No, no, a thousand times no! Ah, sweet mystery of life, and this was a mystery too. Poetry dealt with mysteries and so did poets, and he was a poet. He was still the chosen of El. And he had been very fair dividing it amongst the under-privileged children who hadn’t a decent pair of shoes to their name. It had been given to him for a purpose. He had been true to the purpose revealed to him. He would give in to nobody. Nobody would frighten him. His stupid mother and the bauchly stranger wanted to bring the money back down to earth and explain it. But it didn’t belong there. It wasn’t to be explained as easily as that. It came from heaven. You had to have faith.

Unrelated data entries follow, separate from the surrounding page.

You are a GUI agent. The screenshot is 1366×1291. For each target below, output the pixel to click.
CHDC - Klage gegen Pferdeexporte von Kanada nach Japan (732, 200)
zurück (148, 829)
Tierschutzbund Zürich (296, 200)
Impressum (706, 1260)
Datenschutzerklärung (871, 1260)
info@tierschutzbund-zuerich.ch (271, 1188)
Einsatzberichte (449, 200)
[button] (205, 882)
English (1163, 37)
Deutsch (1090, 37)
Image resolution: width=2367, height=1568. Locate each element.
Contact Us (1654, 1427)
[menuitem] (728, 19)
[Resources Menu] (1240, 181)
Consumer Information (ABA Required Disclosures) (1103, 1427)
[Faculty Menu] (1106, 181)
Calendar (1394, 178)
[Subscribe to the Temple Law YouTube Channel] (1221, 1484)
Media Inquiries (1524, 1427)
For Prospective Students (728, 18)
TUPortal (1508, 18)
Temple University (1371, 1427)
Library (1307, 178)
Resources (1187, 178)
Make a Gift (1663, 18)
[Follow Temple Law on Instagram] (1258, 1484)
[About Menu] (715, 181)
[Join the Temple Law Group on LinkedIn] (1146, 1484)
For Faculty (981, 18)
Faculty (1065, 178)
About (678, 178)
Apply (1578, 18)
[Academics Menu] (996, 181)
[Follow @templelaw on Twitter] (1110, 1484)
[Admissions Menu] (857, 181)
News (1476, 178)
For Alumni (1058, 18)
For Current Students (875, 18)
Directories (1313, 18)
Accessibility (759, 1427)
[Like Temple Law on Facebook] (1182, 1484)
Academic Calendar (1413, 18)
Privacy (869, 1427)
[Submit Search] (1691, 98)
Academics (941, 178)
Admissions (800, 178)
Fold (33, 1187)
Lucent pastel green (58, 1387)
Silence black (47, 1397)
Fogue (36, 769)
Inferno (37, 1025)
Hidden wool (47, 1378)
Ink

He gobbled his egg and chips in a flurry of fear and washed at the kitchen sink.
‘I’ve got nervous dyspepsia, that’s what I’ve got,’ he thought into the towel as he dried his face. ‘It’s an awful responsibility to carry. But you’ve got to face your destiny. I’ll see it through, so I will.’
‘Are you not shaving the night?’ his mother asked slyly. ‘You usually shave before you go out after your tea. What’s up? Are you no’ seeing her the night?’
‘I’m not seeing anybody,’ he answered, quelling her with a look. Her question reminded him of Sophy, and that was an offence.
‘Where are you going then?’ his mother asked.
‘Out,’ he informed her concisely.
‘Ach, I bet you’re going to meet some girl! I don’t know what a fellow your age is bothering about girls at all for. You’re far too young, and without a penny in your pocket. I don’t know how you do it.’
He let that go. He wouldn’t boast about what he had in his pocket. The elect don’t boast they’ve been chosen. As for girls, he wanted to forget them after last night. He was beginning to remember that once he had wanted nothing but peace, peace and quiet.
‘Funny how you get too busy to do what you meant to do,’ he thought, pleased at his understanding of human nature.
But now it was high time to make sure he found peace. Sophy had let him down and the stranger was getting too near. He was heart-sick and disgusted at seeing wealth passed to outsiders in defiance of the oath to El, he was bitter at the way the Brotherhood had abandoned the religion he had tried to teach them. It was time to go away.